Word for word, restate every line of the material.

[[ The records, beginning ]]

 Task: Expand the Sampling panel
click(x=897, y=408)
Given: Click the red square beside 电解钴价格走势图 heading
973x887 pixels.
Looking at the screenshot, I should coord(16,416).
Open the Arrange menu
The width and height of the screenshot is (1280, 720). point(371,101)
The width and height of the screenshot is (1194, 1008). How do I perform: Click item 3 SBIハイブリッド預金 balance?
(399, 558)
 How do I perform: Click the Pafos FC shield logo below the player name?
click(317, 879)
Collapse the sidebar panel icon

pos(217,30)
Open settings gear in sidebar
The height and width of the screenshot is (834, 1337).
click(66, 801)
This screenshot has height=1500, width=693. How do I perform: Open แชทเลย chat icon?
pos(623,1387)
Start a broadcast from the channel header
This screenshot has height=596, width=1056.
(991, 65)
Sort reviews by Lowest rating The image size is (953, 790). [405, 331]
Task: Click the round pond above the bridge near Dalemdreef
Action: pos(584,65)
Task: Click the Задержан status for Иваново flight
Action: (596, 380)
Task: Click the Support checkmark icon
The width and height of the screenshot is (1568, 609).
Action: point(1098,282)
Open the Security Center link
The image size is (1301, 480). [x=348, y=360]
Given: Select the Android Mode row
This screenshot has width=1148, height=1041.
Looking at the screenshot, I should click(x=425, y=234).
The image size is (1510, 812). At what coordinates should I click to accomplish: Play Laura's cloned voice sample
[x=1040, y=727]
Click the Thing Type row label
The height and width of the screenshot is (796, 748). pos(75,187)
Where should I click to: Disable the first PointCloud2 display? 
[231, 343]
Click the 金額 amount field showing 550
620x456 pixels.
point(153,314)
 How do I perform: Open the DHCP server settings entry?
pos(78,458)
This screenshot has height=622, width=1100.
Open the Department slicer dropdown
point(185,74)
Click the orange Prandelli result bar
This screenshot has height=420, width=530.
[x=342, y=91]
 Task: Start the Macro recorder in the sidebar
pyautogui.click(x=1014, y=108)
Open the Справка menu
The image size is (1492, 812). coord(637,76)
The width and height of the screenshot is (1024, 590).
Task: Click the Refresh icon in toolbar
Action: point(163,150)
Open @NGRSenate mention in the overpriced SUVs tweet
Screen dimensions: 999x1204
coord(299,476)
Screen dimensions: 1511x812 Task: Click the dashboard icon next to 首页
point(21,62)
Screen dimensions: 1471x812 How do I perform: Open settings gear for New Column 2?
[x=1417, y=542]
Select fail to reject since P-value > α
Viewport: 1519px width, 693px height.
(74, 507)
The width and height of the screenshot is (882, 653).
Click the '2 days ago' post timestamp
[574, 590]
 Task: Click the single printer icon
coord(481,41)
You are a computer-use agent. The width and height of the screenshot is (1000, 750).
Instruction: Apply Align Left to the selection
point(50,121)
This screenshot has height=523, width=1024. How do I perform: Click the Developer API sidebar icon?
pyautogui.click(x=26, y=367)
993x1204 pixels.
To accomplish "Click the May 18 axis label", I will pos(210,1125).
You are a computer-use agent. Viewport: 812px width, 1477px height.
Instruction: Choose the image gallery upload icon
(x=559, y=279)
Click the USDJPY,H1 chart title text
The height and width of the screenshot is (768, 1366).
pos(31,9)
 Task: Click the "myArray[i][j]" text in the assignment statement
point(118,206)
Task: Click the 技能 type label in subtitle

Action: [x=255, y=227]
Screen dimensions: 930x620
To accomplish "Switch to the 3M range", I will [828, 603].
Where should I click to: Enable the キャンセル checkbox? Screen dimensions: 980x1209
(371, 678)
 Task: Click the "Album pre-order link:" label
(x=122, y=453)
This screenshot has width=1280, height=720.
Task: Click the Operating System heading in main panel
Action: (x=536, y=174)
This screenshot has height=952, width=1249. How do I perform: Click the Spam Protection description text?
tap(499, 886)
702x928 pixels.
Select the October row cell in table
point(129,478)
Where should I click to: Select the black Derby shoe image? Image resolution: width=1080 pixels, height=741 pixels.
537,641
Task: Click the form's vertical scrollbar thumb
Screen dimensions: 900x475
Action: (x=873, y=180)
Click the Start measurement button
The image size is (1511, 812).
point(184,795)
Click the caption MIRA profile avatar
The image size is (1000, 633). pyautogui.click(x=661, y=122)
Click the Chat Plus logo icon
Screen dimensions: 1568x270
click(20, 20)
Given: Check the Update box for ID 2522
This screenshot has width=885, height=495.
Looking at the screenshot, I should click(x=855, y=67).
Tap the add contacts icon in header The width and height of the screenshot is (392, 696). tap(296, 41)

[[ The records, end ]]

__Answer section__.
 Task: Expand the Sampling panel
click(x=897, y=408)
Given: Click the red square beside 电解钴价格走势图 heading
973x887 pixels.
Looking at the screenshot, I should coord(16,416).
Open the Arrange menu
The width and height of the screenshot is (1280, 720). point(371,101)
The width and height of the screenshot is (1194, 1008). How do I perform: Click item 3 SBIハイブリッド預金 balance?
(399, 558)
 How do I perform: Click the Pafos FC shield logo below the player name?
click(317, 879)
Collapse the sidebar panel icon

pos(217,30)
Open settings gear in sidebar
The height and width of the screenshot is (834, 1337).
click(66, 801)
This screenshot has height=1500, width=693. How do I perform: Open แชทเลย chat icon?
pos(623,1387)
Start a broadcast from the channel header
This screenshot has height=596, width=1056.
(991, 65)
Sort reviews by Lowest rating The image size is (953, 790). [405, 331]
Task: Click the round pond above the bridge near Dalemdreef
Action: pos(584,65)
Task: Click the Задержан status for Иваново flight
Action: (596, 380)
Task: Click the Support checkmark icon
The width and height of the screenshot is (1568, 609).
Action: point(1098,282)
Open the Security Center link
The image size is (1301, 480). [x=348, y=360]
Given: Select the Android Mode row
This screenshot has width=1148, height=1041.
Looking at the screenshot, I should click(x=425, y=234).
The image size is (1510, 812). At what coordinates should I click to accomplish: Play Laura's cloned voice sample
[x=1040, y=727]
Click the Thing Type row label
The height and width of the screenshot is (796, 748). pos(75,187)
Where should I click to: Disable the first PointCloud2 display? 
[231, 343]
Click the 金額 amount field showing 550
620x456 pixels.
point(153,314)
 How do I perform: Open the DHCP server settings entry?
pos(78,458)
This screenshot has height=622, width=1100.
Open the Department slicer dropdown
point(185,74)
Click the orange Prandelli result bar
This screenshot has height=420, width=530.
[x=342, y=91]
 Task: Start the Macro recorder in the sidebar
pyautogui.click(x=1014, y=108)
Open the Справка menu
The image size is (1492, 812). coord(637,76)
The width and height of the screenshot is (1024, 590).
Task: Click the Refresh icon in toolbar
Action: point(163,150)
Open @NGRSenate mention in the overpriced SUVs tweet
Screen dimensions: 999x1204
coord(299,476)
Screen dimensions: 1511x812 Task: Click the dashboard icon next to 首页
point(21,62)
Screen dimensions: 1471x812 How do I perform: Open settings gear for New Column 2?
[x=1417, y=542]
Select fail to reject since P-value > α
Viewport: 1519px width, 693px height.
(74, 507)
The width and height of the screenshot is (882, 653).
Click the '2 days ago' post timestamp
[574, 590]
 Task: Click the single printer icon
coord(481,41)
You are a computer-use agent. The width and height of the screenshot is (1000, 750).
Instruction: Apply Align Left to the selection
point(50,121)
This screenshot has height=523, width=1024. How do I perform: Click the Developer API sidebar icon?
pyautogui.click(x=26, y=367)
993x1204 pixels.
To accomplish "Click the May 18 axis label", I will pos(210,1125).
You are a computer-use agent. Viewport: 812px width, 1477px height.
Instruction: Choose the image gallery upload icon
(x=559, y=279)
Click the USDJPY,H1 chart title text
The height and width of the screenshot is (768, 1366).
pos(31,9)
 Task: Click the "myArray[i][j]" text in the assignment statement
point(118,206)
Task: Click the 技能 type label in subtitle

Action: [x=255, y=227]
Screen dimensions: 930x620
To accomplish "Switch to the 3M range", I will [828, 603].
Where should I click to: Enable the キャンセル checkbox? Screen dimensions: 980x1209
(371, 678)
 Task: Click the "Album pre-order link:" label
(x=122, y=453)
This screenshot has width=1280, height=720.
Task: Click the Operating System heading in main panel
Action: (x=536, y=174)
This screenshot has height=952, width=1249. How do I perform: Click the Spam Protection description text?
tap(499, 886)
702x928 pixels.
Select the October row cell in table
point(129,478)
Where should I click to: Select the black Derby shoe image? Image resolution: width=1080 pixels, height=741 pixels.
537,641
Task: Click the form's vertical scrollbar thumb
Screen dimensions: 900x475
Action: (x=873, y=180)
Click the Start measurement button
The image size is (1511, 812).
point(184,795)
Click the caption MIRA profile avatar
The image size is (1000, 633). pyautogui.click(x=661, y=122)
Click the Chat Plus logo icon
Screen dimensions: 1568x270
click(20, 20)
Given: Check the Update box for ID 2522
This screenshot has width=885, height=495.
Looking at the screenshot, I should click(x=855, y=67).
Tap the add contacts icon in header The width and height of the screenshot is (392, 696). tap(296, 41)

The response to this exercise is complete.